INSTRUCTIONS:
• a. Transcribe the state machine excerpt between "We have explained" and "and completeness below.", inclusive.
• b. According to the state machine excerpt, what does the validator return, in contrast to the step function?
• c. Take the state machine excerpt further, starting after its final sentence.

==== EXCERPT

The class of state machines we are concerned with here diverge from the typical textbook description of Mealy Machines in the following aspects:

  • The set of states can be infinite.

  • There is no notion of initial state, since we would not be able to enforce it on the blockchain level. Therefore, each contract should first establish some initial trust to bootstrap the process. One possible avenue for overcoming this limitation is to build a notion of trace simulation on top of the current relation between single states, thus guaranteeing that only valid sequences starting from initial states appear on the ledger. For instance, this could be used to establish inductive properties of a state machine and carry them over to the ledger; we plan to investigate such concerns in future work.

  • While final states traditionally indicate that the machine may halt at a given point, allowing this possibility would cause potentially stale states to clutter the UTXO set in the ledger. Thus, a CEM final state indicates that the machine must halt. It will have no continuing transitions from this point onward and the final state will not appear in the UTXO set. This corresponds to the notion of a stopped process  [14] which cannot make any transitions.

  • The set of output values is fixed to constraints which impose a certain structure on the transaction that will implement the transition. Our current formalisation considers a limited set of first-order constraints, but these can easily be extended without too many changes in the accompanying proofs.

4.2 Transitions-as-Transactions

We want to compile a smart contract \(\mathcal {C}\) defined as a CEM into a smart contract that runs on the chain. The idea is to derive a validator script from the step function, using the datum to hold the state of the machine, and the redeemer to provide the transition signal. A valid transition in a CEM will correspond to a single valid transaction on the chain. The validator is used to determine whether a transition is valid and the state machine can advance to the next state. More specifically, this validator should ensure that we are transitioning to a valid target state, the corresponding transaction satisfies the emitted constraints and that there are no outputs in case the target state is final:

Note that unlike the step function which returns the new state, the validator only returns a boolean. On the chain the next state is provided with the transaction output that “continues” the state machine (if it continues), and the validator simply validates that the correct next state was provided.Footnote 9

4.3 Behavioural Equivalence

We have explained how to compile state machines to smart contracts but how do we convince ourselves that these smart contracts will behave as intended? We would like to show (1) that any valid transition in a CEM corresponds to a valid transaction on the chain, and (2) that any valid transaction on the chain corresponds to a valid transition. We refer to these two properties as soundness and completeness below.

========
==== SUPPLIED MATERIAL

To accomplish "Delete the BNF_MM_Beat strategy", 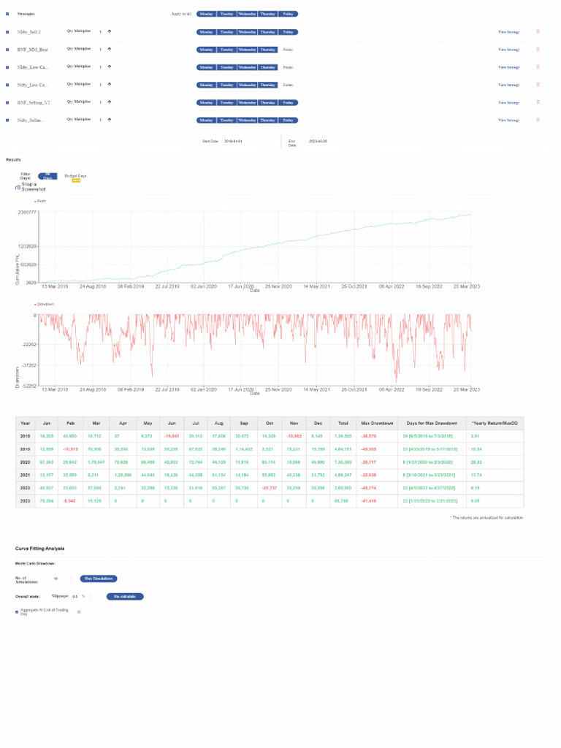I will pos(538,50).
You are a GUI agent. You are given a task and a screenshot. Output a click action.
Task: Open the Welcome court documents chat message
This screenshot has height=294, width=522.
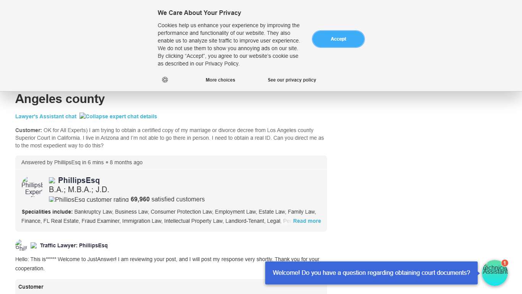point(371,273)
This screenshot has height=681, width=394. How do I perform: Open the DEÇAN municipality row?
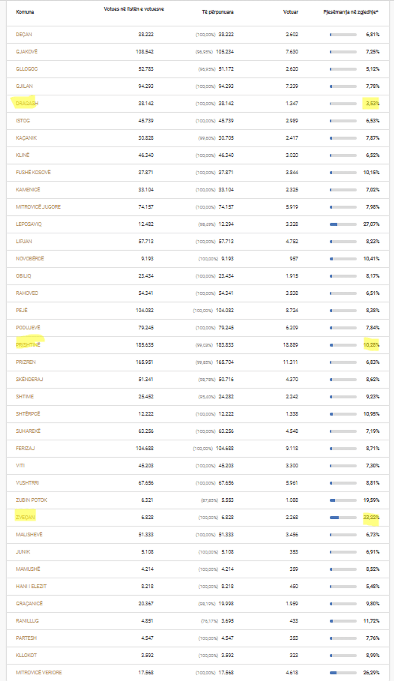(24, 35)

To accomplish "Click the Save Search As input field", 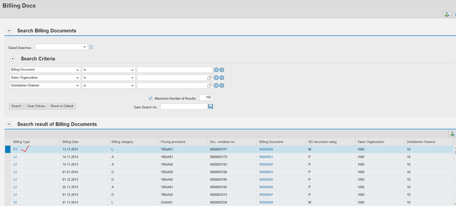I will pos(184,107).
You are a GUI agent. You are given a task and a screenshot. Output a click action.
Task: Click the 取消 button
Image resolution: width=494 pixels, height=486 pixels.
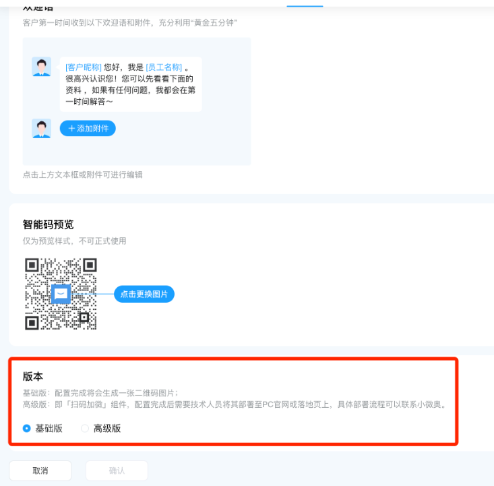pos(40,470)
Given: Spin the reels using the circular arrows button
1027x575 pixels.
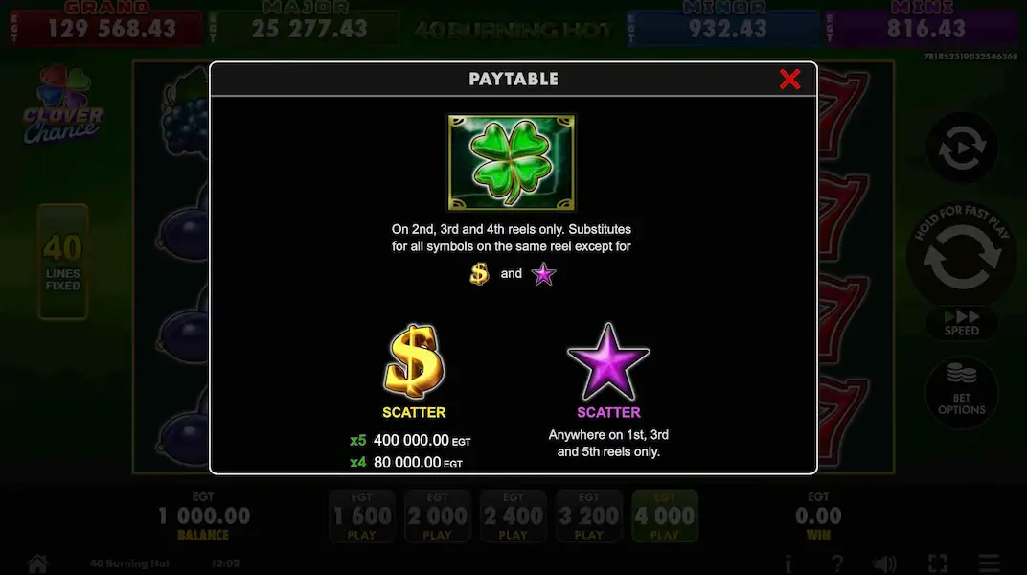Looking at the screenshot, I should point(962,256).
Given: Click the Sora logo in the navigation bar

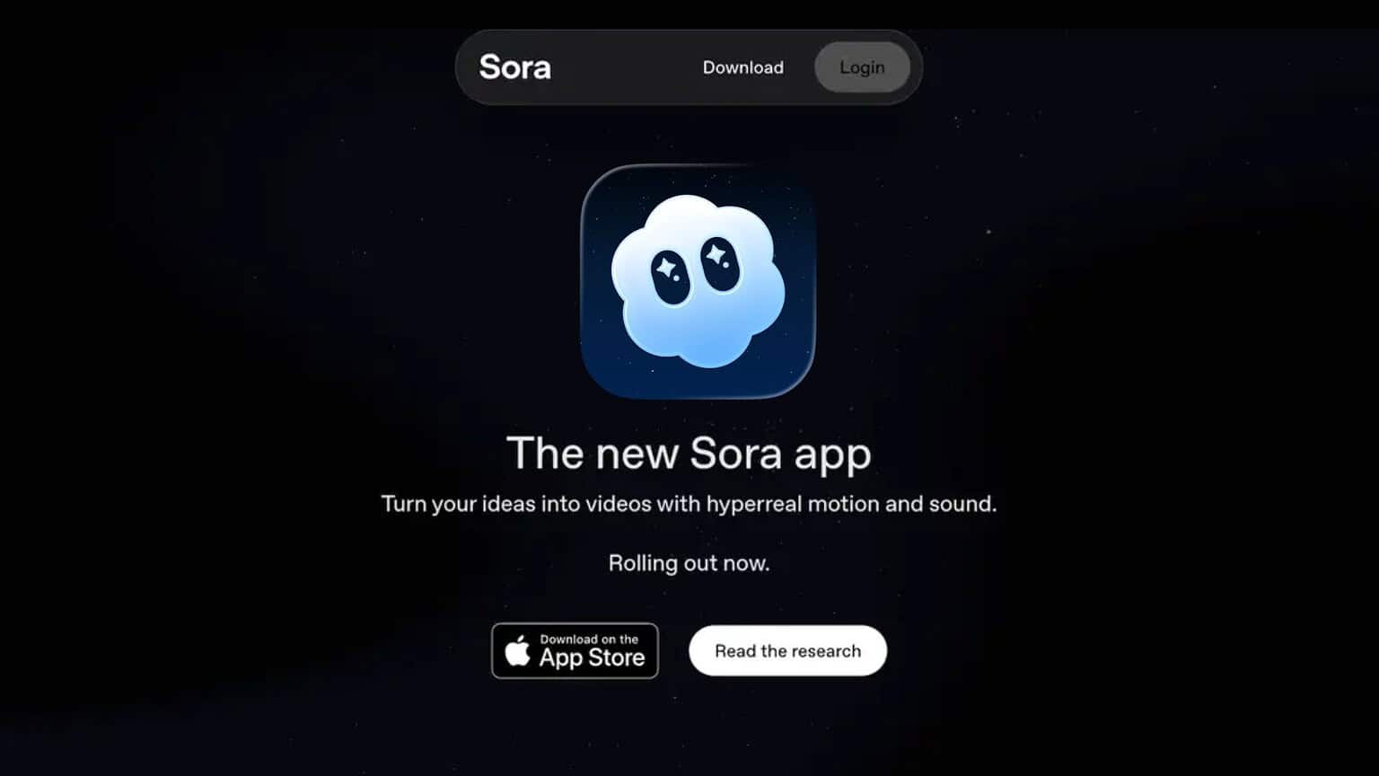Looking at the screenshot, I should 514,67.
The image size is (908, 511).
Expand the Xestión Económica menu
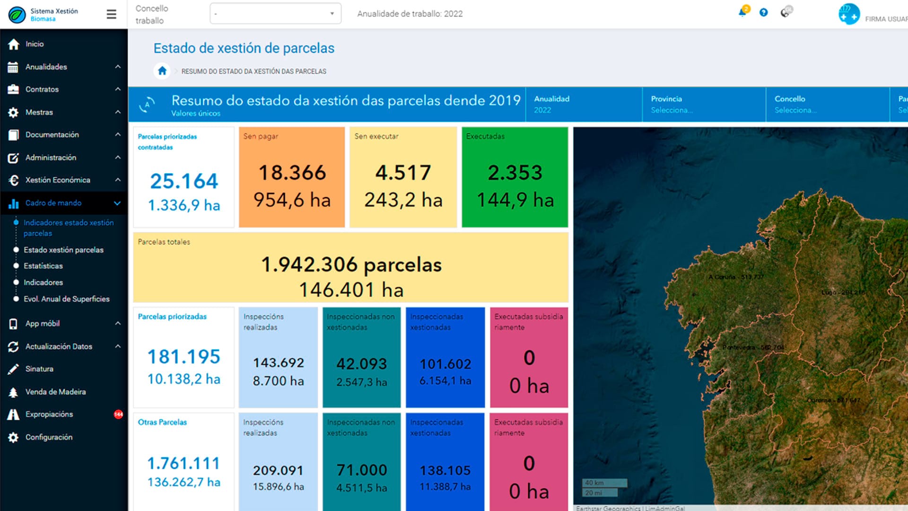click(x=58, y=180)
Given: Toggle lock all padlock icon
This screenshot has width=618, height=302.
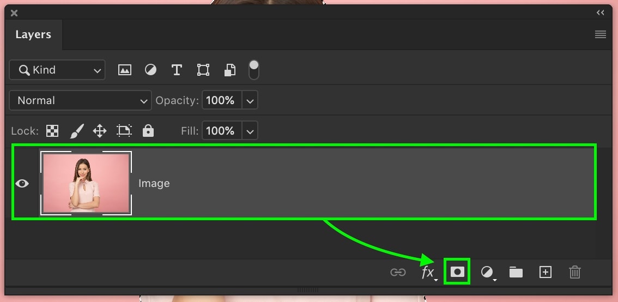Looking at the screenshot, I should [148, 131].
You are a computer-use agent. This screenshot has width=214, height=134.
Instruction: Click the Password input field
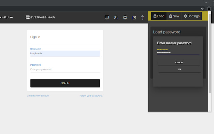coord(65,69)
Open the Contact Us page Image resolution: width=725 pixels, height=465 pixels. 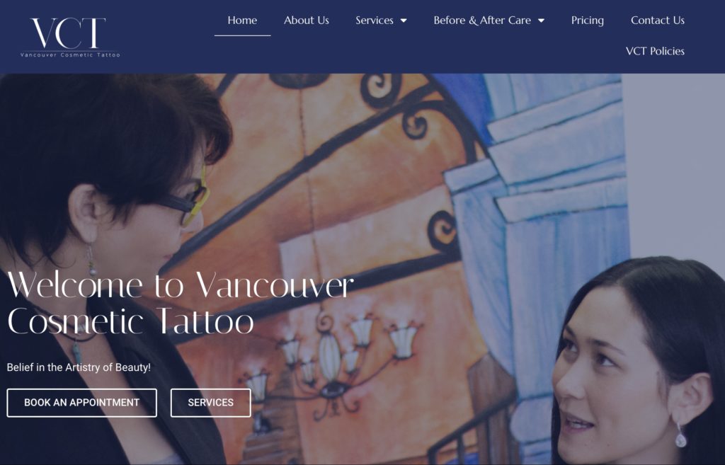[658, 21]
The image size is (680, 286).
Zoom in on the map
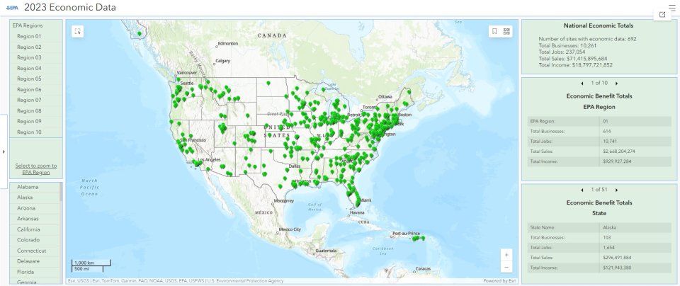[506, 254]
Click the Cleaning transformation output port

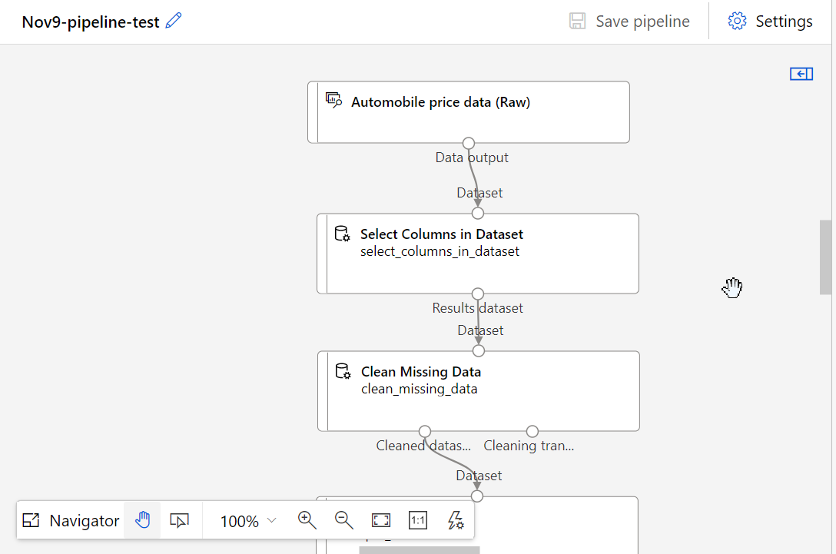(532, 431)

========

SET OF ANSWERS:
• a.
We have explained how to compile state machines to smart contracts but how do we convince ourselves that these smart contracts will behave as intended? We would like to show (1) that any valid transition in a CEM corresponds to a valid transaction on the chain, and (2) that any valid transaction on the chain corresponds to a valid transition. We refer to these two properties as soundness and completeness below.

• b. A boolean.

• c.
While state machines correspond to automata, the automata theoretic notion of equivalence—trace equivalence—is too coarse when we consider state machines as running processes. Instead we use bisimulation, which was developed in concurrency theory for exactly this purpose, to capture when processes behave the same  [14]. We consider both the state machine and the ledger itself to be running processes.

If the state machine was the only user of the ledger then we could consider so-called strong bisimulation where we expect transitions in one process to correspond to transitions in the other and vice-versa. But, as we expect there to be other unrelated transactions occurring on the ledger we instead consider weak bisimulation where the ledger is allowed to make additional so-called internal transitions that are unrelated to the behaviour we are interested in observing.

The bisimulation proof relates steps of the CEM to new transaction submissions on the blockchain. Note that we have a weak bisimulation, since it may be the case that a ledger step does not correspond to a CEM step.

Definition 1

(Process relation). A CEM state s corresponds to a ledger l whenever s appears in the current UTXO set, locked by the validator derived from this CEM:

$$ l \sim s $$

Definition 2

(Ledger step). Concerning the blockchain transactions, we only consider valid ledgers.Footnote 10 Therefore, a valid step in the ledger consists of submitting a new transaction tx, valid w.r.t. to the current ledger l, resulting in an extended ledger \(l'\):

Proposition 1

(Soundness). Given a valid CEM transition and a valid ledger l corresponding to source state s, we can construct a valid transaction submission to get a new, extended ledger \(l'\) that corresponds to target state \(s'\):

Note. We also require that the omitted constraints are satisfiable in the current ledger and the target state is not a final one, since there would be no corresponding output in the ledger to witness \( l' \sim s' \). We could instead augment the definition of correspondence to account for final states, but we have refrained from doing so for the sake of simplicity.

Proposition 2

(Completeness). Given a valid ledger transition and a CEM state s that corresponds to l, either tx is irrelevant to the current CEM and we show that the extended ledger \(l'\) still corresponds to source state s, or tx is relevant and we exhibit the corresponding CEM transition Footnote 11:

Together, soundness and completeness finally give us weak bisimulation. Note, however, that our notion of bisimulation differs from the textbook one (e.g. in Sangiorgi  [14]), due to the additional hypotheses that concern our special treatment of constraints and final states.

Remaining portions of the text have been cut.